(Stored data entries)

#####

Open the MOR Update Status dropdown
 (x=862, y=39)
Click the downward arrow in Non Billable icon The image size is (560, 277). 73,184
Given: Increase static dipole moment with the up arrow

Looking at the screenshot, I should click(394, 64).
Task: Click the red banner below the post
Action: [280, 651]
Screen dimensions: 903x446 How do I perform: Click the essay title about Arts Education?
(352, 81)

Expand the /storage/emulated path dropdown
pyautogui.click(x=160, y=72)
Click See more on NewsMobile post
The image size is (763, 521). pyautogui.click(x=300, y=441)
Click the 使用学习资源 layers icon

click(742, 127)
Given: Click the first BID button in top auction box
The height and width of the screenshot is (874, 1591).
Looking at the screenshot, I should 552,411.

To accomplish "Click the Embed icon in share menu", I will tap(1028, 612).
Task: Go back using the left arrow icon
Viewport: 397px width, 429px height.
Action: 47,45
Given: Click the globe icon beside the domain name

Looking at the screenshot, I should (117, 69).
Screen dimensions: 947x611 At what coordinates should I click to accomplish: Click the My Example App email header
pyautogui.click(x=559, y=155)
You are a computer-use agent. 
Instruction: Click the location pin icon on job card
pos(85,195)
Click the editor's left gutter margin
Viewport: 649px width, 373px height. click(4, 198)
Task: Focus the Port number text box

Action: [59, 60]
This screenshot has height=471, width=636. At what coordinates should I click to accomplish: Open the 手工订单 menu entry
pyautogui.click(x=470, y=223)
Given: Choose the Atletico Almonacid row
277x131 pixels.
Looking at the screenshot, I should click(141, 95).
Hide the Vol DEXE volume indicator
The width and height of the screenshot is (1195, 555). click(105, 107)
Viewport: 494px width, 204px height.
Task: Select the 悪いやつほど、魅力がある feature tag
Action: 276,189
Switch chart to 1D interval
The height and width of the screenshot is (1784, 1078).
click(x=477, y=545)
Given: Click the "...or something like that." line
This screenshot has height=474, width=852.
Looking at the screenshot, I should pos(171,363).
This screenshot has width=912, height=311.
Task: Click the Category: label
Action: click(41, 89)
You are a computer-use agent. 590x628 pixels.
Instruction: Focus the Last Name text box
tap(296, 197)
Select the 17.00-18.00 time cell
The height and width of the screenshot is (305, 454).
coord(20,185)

#####

Within the entries above, how many lines hold the string "computer"? State the number with no other words.

2